The EPA Integrated Risk Information System chemical assessment for inorganic lead does not derive a quantitative oral reference dose (EPA IRIS Pb 2004). The oral RfD section of the IRIS file (Section I.A.) contains a qualitative discussion only, last revised 2004-07-08, on the basis that available data do not support a traditional threshold-based RfD derivation for lead’s most sensitive endpoint (developmental neurotoxicity in children). The inhalation RfC (Section I.B.) is not evaluated. The carcinogenicity assessment (Section II.) was last revised 1988-09-26 and classifies inorganic lead as B2 (probable human carcinogen) based on animal evidence with inadequate human evidence; no cancer slope factor or unit risk is derived (EPA IRIS Pb 2004).

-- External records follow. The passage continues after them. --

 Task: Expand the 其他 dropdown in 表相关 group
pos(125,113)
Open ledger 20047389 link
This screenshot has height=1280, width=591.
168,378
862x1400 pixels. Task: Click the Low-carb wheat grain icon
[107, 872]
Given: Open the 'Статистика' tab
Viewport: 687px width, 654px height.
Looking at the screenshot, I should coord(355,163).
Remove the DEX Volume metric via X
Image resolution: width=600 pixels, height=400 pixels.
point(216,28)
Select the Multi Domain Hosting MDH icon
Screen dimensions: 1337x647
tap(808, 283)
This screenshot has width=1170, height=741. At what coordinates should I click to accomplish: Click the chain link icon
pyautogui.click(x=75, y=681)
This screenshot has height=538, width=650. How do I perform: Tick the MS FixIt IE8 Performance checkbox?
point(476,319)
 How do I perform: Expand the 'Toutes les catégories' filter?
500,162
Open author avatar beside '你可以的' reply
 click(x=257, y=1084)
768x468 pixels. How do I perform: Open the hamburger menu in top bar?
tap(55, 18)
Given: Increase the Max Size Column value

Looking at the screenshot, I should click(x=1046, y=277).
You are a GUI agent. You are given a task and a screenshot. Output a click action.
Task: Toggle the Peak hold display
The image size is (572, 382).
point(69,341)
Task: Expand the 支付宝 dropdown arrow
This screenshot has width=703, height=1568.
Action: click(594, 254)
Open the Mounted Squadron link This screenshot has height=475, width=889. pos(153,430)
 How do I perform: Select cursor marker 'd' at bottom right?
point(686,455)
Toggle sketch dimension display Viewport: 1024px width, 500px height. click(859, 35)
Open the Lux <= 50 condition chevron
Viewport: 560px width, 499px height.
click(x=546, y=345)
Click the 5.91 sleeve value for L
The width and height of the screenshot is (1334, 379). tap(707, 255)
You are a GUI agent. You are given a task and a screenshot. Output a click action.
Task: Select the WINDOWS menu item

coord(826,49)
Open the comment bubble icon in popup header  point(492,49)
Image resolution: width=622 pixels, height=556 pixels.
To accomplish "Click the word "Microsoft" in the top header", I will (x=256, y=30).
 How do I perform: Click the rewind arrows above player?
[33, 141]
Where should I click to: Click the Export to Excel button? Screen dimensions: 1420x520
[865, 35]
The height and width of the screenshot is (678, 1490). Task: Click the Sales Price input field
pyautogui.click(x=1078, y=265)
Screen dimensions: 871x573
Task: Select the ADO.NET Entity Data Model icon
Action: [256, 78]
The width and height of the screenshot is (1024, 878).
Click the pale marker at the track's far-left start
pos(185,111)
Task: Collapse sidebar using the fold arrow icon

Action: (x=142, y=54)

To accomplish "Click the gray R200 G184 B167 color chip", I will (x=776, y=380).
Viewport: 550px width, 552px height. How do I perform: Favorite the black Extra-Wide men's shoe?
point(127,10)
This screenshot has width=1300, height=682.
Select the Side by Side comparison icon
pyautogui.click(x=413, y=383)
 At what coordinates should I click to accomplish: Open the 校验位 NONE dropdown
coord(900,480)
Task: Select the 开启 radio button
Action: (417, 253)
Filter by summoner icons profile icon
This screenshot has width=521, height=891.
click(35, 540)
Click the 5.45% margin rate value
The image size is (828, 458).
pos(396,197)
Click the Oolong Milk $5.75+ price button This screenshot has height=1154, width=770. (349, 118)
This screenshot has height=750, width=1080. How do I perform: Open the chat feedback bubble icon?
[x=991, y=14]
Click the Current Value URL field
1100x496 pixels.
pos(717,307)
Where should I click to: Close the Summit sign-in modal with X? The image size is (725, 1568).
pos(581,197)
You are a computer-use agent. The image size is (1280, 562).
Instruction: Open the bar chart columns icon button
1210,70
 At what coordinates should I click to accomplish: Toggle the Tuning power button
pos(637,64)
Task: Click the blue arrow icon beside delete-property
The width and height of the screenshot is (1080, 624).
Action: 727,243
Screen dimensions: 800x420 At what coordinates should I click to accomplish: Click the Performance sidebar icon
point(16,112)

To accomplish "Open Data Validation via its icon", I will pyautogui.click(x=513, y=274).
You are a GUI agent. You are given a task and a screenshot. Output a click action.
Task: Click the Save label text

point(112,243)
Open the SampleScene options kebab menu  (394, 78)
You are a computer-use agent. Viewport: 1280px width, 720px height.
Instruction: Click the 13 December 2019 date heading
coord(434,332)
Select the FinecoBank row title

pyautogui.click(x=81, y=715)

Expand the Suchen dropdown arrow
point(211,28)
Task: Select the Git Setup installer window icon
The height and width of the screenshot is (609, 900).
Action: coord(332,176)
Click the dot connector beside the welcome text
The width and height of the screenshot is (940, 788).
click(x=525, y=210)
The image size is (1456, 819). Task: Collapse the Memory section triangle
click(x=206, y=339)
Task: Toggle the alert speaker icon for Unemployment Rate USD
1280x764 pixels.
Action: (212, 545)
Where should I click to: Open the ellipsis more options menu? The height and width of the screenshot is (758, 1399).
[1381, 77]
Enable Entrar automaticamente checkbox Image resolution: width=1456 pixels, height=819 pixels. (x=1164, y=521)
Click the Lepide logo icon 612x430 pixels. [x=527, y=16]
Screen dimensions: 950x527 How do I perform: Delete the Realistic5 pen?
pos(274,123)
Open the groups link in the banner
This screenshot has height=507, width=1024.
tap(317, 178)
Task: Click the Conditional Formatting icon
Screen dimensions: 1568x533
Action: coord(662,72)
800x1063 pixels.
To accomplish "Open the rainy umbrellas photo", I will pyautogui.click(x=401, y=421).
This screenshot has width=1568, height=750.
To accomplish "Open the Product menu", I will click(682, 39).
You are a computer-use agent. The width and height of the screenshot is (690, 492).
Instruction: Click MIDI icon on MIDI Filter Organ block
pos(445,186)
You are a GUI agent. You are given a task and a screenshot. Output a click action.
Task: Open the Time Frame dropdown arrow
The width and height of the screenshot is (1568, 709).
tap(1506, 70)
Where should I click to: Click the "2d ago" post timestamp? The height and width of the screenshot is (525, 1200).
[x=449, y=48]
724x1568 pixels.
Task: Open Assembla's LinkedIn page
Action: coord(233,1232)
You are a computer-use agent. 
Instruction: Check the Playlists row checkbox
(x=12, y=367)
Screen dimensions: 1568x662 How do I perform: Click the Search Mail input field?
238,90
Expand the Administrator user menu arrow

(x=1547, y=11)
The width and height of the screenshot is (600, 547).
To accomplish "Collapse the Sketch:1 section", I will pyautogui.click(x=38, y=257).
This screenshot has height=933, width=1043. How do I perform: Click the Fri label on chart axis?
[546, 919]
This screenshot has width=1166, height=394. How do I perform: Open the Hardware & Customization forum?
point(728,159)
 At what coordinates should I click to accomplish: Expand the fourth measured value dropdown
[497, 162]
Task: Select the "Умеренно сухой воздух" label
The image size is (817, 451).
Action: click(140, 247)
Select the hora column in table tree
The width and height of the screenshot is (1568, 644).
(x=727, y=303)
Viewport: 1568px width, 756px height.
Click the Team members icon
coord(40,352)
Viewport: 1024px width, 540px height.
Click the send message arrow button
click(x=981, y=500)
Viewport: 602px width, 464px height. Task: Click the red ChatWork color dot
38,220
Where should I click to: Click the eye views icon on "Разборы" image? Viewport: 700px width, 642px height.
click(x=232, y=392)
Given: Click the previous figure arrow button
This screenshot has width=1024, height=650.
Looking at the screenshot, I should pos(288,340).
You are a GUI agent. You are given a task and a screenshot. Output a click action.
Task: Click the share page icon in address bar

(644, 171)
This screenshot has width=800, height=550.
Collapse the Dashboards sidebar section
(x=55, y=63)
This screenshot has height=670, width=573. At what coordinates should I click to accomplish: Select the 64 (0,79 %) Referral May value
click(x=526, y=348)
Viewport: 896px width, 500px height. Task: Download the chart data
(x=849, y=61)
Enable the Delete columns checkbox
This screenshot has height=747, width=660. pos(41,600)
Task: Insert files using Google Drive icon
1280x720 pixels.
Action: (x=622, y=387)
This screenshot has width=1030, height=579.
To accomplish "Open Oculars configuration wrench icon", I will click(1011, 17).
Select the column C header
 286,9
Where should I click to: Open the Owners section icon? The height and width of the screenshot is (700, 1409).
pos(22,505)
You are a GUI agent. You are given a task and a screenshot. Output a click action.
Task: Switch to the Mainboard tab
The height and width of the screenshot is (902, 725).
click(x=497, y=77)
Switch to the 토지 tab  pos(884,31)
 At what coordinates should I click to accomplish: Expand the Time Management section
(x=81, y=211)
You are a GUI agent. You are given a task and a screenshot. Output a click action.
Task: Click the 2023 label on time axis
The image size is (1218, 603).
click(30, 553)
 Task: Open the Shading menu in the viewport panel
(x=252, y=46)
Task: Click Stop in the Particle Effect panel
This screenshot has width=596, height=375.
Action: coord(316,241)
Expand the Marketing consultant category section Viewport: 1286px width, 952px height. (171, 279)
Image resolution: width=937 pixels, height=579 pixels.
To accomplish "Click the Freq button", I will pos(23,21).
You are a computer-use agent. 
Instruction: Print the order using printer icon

EPA’s operational position parallels JECFA’s 2010 withdrawal of the PTWI (JECFA 72nd 2010) and EFSA’s 2010 conclusion (EFSA Pb 2010): lead has no demonstrated effect threshold for the most sensitive endpoint, so traditional reference-value methodologies do not apply (EPA IRIS Pb 2004). US lead regulatory action operates through CDC blood lead reference values (CDC BLRV), FDA Closer to Zero Interim Reference Levels, and matrix-specific FDA action levels (FDA CTZ Pb 2025) rather than through an IRIS-derived oral RfD.

Assessment status

Assessment status from EPA IRIS Pb 2004:

IRIS sectionStatus
Oral RfD (I.A.)Not derived; qualitative discussion only, last revised 2004-07-08
Inhalation RfC (I.B.)Not evaluated
Carcinogenicity Assessment (II.)Yes; last revised 1988-09-26
Cancer classificationB2 (probable human carcinogen)
Cancer slope factor / unit riskNot derived
File first on-line1988-03-01

Sources

  • EPA IRIS Pb 2004 — EPA IRIS Chemical Assessment Summary, Lead and Compounds (Inorganic), CASRN 7439-92-1.